— Description of the task —
When the line with "Akcie% (223, 221)" is found, repeat it and all lines that follow it exactly, stopping at the end of the listing.

— Source records —
----------

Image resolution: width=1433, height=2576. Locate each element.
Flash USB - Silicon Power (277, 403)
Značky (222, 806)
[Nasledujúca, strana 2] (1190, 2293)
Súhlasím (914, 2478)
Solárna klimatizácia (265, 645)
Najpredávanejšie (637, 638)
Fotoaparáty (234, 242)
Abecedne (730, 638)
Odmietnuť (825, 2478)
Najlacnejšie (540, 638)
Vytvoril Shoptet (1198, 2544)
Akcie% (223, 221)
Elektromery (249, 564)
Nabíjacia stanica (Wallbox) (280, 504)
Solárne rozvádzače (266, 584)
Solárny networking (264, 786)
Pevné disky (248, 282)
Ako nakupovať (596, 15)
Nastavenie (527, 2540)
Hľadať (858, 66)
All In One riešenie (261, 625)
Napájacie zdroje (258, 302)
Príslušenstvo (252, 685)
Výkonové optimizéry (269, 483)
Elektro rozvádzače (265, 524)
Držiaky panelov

----------

— Output of the task —
Akcie% (223, 221)
Elektromery (249, 564)
Nabíjacia stanica (Wallbox) (280, 504)
Solárne rozvádzače (266, 584)
Solárny networking (264, 786)
Pevné disky (248, 282)
Ako nakupovať (596, 15)
Nastavenie (527, 2540)
Hľadať (858, 66)
All In One riešenie (261, 625)
Napájacie zdroje (258, 302)
Príslušenstvo (252, 685)
Výkonové optimizéry (269, 483)
Elektro rozvádzače (265, 524)
Držiaky panelov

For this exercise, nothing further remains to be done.